▶ **Work order**
Copy exactly the lines of the records below, starting at the line that contains "The image size is (629, 400)." and continuing through the last line, both included; omit any pictures.

[Records from a dataset]
• • • •
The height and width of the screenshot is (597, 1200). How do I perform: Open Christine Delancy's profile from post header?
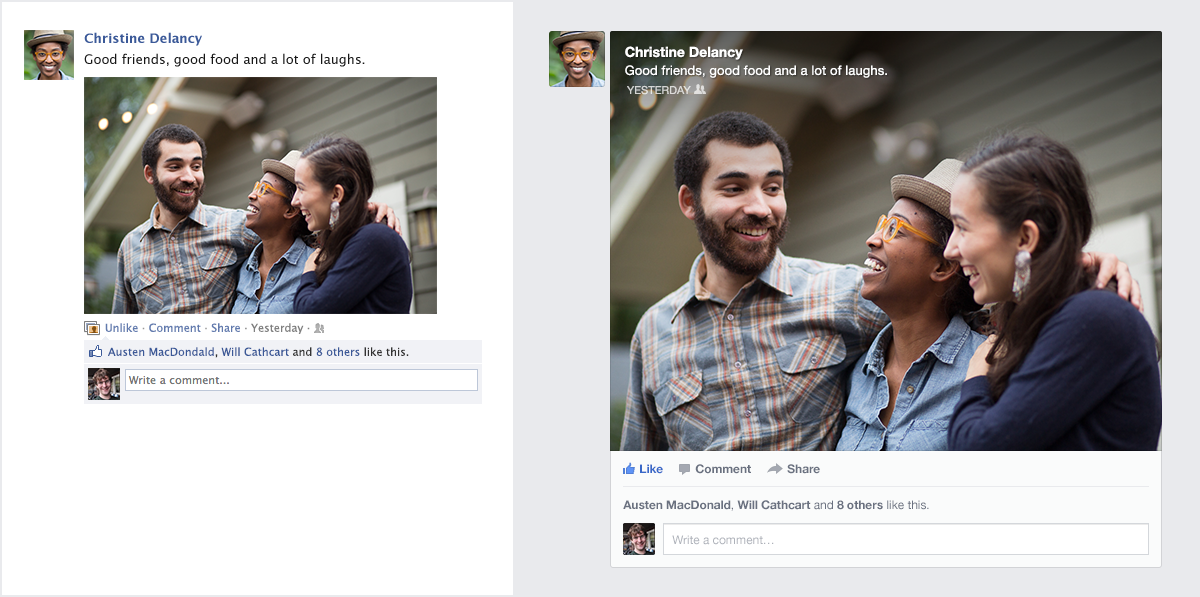[143, 38]
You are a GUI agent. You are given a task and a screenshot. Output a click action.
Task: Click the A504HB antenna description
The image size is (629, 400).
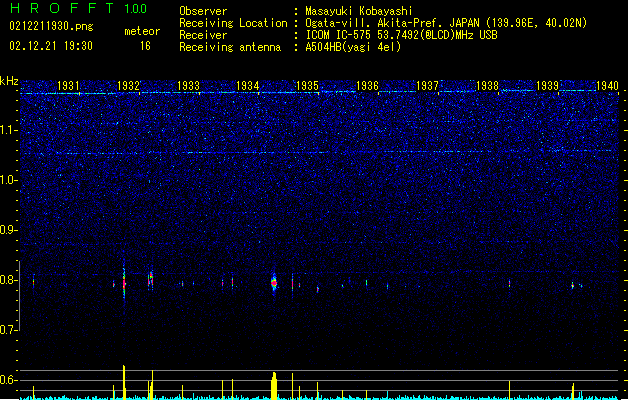tap(353, 47)
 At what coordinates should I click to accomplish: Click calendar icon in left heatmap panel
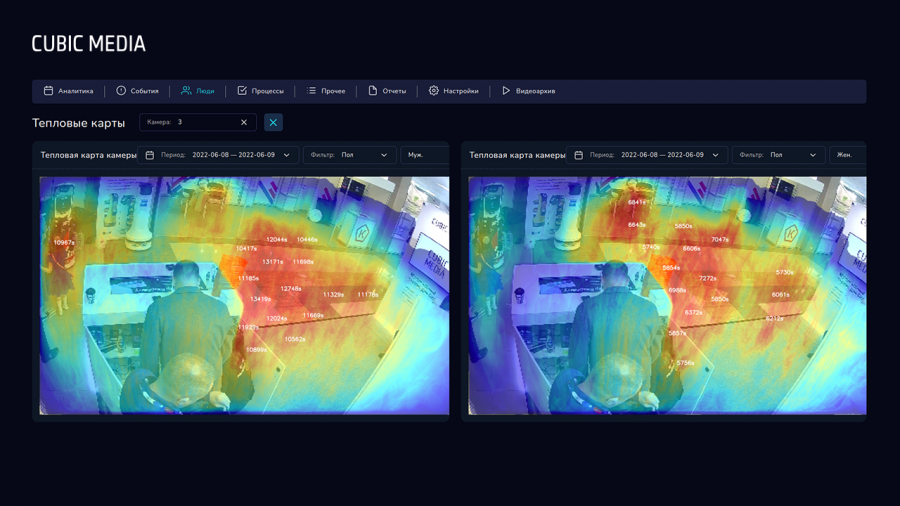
• • • •
▶ **Final answer**
The image size is (629, 400).
tap(353, 47)
 At what coordinates should I click to accomplish: Click calendar icon in left heatmap panel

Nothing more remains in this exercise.